Elite supporters of the Iraq invasion and Obamacare, respectively, knew that the President was lying, but cared more about getting the policy enacted than they cared about the truth. This was because the necessity, rationale or purpose of the policy, from the elite supporters’ perspective, was fundamentally not a necessity, rationale or purpose that could be sold to the American public. Citizens, by and large, were uninterested in sending our troops to the Middle East to eliminate a potentially threatening (but for the moment purely local) tyrant, just as they were uninterested in sacrificing their own privileges in order to provide all Americans with universal health insurance coverage. In both cases, the President’s elite supporters had a more “enlightened” view, but one that dared not speak its name.

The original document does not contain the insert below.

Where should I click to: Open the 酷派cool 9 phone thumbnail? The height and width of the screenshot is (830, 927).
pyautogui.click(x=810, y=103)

A President tells whoppers because political elites want him to tell whoppers, as a means of enacting a policy they support. And this drives opponents of the President’s policy crazy, not least because the lies do the job of convincing the public and, instead of the President being punished for lying, the lies only make him appear more successful. The President’s policy may ultimately fail, but usually not because the President lied about its necessity, rationale or purpose. More often, it’s because the policy’s actual, hidden necessity, rationale or purpose—the perspective of the President’s elite supporters—itself turns out to be wrong or unachievable in practice.
The Iraq invasion failed because we were not, in fact, greeted as liberators. It didn’t matter that Saddam wasn’t really trying to produce nuclear weapons. If Obamacare fails, it will be because large numbers of disadvantaged Americans continue to have inadequate health insurance coverage. It won’t matter that those insured prior to Obamacare really weren’t able to keep their plan of choice.
My conclusion: political lying—at least at the Presidential level—is not only costless, but greatly enhances a President’s rhetorical and persuasive powers in a deeply divided country. It also works to the manifest advantage of political elites. But then again, what doesn’t?